Hier, dans la haute nuit, sans que rien ne m'y fit penser, il me vint à l'esprit une chronique récente que j'avais faite sur l'écrivain Boulem Sansal. Elle m'avait été inspirée par une interview que l'écrivain avait donnée au Nouvel Observateur, et dans laquelle il présentait son dernier roman"Le village de l'Allemand". L'intrigue en était bâtie sur l'histoire véridique d'un officier allemand du 3eme Reich qui vait rejoint la révolution algérienne. Boualem Sansal en a profité pour faire une digression sur la tragédie des juifs pendant la deuxième guerre mondiale et sur l'antisémitisme naturel, et entretenu, des Algériens.

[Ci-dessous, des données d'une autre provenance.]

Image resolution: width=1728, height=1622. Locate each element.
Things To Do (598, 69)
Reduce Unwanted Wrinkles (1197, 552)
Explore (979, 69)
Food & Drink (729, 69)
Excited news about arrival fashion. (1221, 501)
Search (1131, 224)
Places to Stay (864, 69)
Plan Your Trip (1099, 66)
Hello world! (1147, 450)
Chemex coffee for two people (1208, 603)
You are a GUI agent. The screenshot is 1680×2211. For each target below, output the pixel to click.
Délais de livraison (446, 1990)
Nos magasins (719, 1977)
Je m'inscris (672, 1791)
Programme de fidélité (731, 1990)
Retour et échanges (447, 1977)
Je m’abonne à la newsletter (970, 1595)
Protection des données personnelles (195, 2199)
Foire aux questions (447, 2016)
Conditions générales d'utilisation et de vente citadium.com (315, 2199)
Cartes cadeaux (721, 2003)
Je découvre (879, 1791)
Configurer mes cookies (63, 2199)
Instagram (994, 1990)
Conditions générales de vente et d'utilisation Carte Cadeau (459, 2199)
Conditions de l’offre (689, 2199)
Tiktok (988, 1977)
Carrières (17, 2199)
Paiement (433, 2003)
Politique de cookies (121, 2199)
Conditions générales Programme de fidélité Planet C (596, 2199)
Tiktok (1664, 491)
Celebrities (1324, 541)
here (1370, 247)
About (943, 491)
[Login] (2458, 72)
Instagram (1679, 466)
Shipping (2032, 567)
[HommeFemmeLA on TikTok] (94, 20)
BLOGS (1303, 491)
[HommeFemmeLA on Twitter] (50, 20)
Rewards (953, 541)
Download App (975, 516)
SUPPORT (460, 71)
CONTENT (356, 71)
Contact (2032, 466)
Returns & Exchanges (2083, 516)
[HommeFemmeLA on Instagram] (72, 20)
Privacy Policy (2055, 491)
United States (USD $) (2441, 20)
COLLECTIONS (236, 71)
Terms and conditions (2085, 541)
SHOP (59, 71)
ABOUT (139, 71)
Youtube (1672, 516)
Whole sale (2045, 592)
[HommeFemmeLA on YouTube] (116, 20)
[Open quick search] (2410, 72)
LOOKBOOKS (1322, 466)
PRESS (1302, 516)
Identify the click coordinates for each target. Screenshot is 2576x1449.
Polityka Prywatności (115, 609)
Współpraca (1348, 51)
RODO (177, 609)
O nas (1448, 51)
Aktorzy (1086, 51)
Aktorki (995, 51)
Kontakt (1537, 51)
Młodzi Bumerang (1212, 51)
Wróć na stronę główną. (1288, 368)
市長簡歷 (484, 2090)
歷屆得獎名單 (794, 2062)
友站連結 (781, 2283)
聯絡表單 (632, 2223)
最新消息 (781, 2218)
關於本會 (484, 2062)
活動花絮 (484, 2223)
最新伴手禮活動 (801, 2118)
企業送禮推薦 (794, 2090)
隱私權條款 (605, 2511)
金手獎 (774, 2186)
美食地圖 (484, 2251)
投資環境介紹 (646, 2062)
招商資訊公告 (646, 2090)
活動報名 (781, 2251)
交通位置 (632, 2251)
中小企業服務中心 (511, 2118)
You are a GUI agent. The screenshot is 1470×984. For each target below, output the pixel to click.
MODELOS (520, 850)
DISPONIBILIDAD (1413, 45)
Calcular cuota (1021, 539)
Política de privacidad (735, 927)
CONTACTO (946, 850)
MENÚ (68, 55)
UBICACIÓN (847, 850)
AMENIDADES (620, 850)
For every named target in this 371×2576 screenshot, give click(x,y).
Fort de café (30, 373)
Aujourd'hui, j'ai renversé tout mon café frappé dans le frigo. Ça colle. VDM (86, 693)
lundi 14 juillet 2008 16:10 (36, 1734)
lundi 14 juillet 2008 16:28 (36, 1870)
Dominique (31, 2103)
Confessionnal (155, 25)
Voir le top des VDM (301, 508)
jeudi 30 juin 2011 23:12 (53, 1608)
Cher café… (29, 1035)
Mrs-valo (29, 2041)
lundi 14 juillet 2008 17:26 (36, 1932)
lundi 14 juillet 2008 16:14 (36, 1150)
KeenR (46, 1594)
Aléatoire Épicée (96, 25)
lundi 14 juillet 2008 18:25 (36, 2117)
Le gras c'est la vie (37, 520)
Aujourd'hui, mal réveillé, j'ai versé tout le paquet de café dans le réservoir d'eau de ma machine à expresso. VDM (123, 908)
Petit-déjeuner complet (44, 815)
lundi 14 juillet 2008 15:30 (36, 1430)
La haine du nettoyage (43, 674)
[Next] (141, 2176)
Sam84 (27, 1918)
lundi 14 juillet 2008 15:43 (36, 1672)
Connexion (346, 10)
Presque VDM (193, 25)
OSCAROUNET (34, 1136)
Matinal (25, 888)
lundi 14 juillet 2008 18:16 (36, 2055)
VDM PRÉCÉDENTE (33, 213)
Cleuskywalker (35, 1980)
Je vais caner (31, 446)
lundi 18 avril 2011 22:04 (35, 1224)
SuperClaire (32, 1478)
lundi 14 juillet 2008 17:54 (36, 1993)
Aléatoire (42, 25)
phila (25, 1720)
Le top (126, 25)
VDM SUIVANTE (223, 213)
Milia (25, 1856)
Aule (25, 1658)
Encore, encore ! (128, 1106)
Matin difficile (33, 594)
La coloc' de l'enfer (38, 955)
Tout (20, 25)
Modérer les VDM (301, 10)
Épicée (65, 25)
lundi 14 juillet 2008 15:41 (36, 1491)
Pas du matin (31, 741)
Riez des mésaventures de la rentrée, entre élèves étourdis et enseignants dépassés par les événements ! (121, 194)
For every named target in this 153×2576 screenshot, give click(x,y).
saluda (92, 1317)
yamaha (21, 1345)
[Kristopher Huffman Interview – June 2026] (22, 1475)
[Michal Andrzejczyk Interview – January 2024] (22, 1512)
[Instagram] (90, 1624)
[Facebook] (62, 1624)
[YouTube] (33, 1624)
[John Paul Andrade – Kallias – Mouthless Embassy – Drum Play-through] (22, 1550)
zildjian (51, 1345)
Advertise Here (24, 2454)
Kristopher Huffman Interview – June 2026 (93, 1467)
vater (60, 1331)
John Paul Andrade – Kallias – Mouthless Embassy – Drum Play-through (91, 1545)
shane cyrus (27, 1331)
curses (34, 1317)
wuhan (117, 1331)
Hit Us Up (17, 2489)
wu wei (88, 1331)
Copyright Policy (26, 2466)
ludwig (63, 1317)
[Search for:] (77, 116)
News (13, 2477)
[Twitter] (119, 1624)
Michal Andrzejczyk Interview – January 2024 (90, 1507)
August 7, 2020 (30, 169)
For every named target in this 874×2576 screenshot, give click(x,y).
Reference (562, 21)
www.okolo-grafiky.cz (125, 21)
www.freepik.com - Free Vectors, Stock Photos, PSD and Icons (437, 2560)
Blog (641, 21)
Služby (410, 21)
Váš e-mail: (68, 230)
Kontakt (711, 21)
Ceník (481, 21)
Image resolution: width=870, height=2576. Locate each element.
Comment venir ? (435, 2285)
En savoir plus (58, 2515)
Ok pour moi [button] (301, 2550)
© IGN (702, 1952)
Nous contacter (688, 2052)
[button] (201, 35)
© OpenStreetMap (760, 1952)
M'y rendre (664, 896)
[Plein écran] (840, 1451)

J'avoue ne pas avoir lu avec toute l'attention, la réserve et le détachement, dont un journaliste intègre ne doit jamais se départir, les déclarations de Sansal. Alors que je ne sais rien, ou presque, de la pensée de cet homme ni de sa personnalité, je me suis précipité dans un écrit tout de vindicte et d'anathèmes, aussi graves qu'ils sont injustes. Je lui ai fait un procès d'intention. J'ai voulu voir dans ses paroles, des intentions dictées par le seul souci, que je lui ai fait endosser, de faire la promotion de son roman, en l'accusant, du haut de ma prétention et de ma suffisance, ou plutôt du fond de l'abîme de haine où j'ai été précipité, de passer la brosse à reluire au lobby juif de France, parce que celui-ci détient, selon moi, les clés de la réussite littéraire. Je lui ai reproché de ne pas avoir dit un seul mot sur la souffrance du peuple palestinien. Comme s'il disposait d'un pack, tout prêt, de compassion et de militantisme à balancer à la figure des gens, à chaque fois qu'il s'exprime publiquement.
Je n'ai pas pensé, un seul instant, que ma chronique, aussi insignifiante soit-elle, pourrait jeter un tant soit peu de discrédit sur un homme droit, un homme bon, altruiste, qui souffre pour les autres, pour tous les autres, et qui a le courage de briser des tabous inviolés.
Le sommeil avait déserté ma nuit. J'avais mal pour cet homme. Je sais que le blog, et d'autres sites dans lesquels cette chronique avait parue, sont relativement bien fréquentés. J'ai imaginé que les nombreux lecteurs qui me font confiance et qui considèrent donc que je suis un journaliste intègre, vont, sans chercher à se faire leur propre opinion sur le sujet, prendre mon écrit pour argent comptant. Qu'ils vont, par conséquent, cataloguer cet homme, et cet intellectuel, de camelot trompeur et opportuniste, qui n'hésite pas à s'allier avec l'ennemi le plus exécrable pour vendre sa marchandise. Cela m'a donné des sueurs froides. Réellement!
J'avais honte de moi dans le noir. De ces hontes qui vous tenaillent et vous rapetissent. J'ai eu, un instant, l'idée de me lever et de regarder mon visage dans la glace. Qui suis-je donc, me suis-je dit, pour ternir ainsi la réputation d'un homme? Que sais-je de lui? Comment a-t-il ressenti, si tant est qu'il l'a lue, les paroles de fiel que j'ai déversé sur lui? Comment ai-je pu, moi qui ait tant souffert de l'injustice, de la calomnie et de l'oppression, répandre de telles atrocités sur le nom de cet homme?
Je ne sais pas si ces regrets parviendront à Boualem Sansal, parce que le bien est moins tonitruant que le mal, mais je veux lui dire, de tout mon coeur, combien je regrette les mots durs que j'ai écrit sur lui. Qu'il sache que je regrette sincèrement! Que je lui demande humblement pardon! Ce n'est pas là une vaine sensiblerie. Je suis sincère. Parce que, aussi égoïste que cela risque de paraître, je ne veux pas déchoir au rang des injustes et des oppresseurs. Et surtout parce que je suis convaincu que Boualem Sansal est un juste.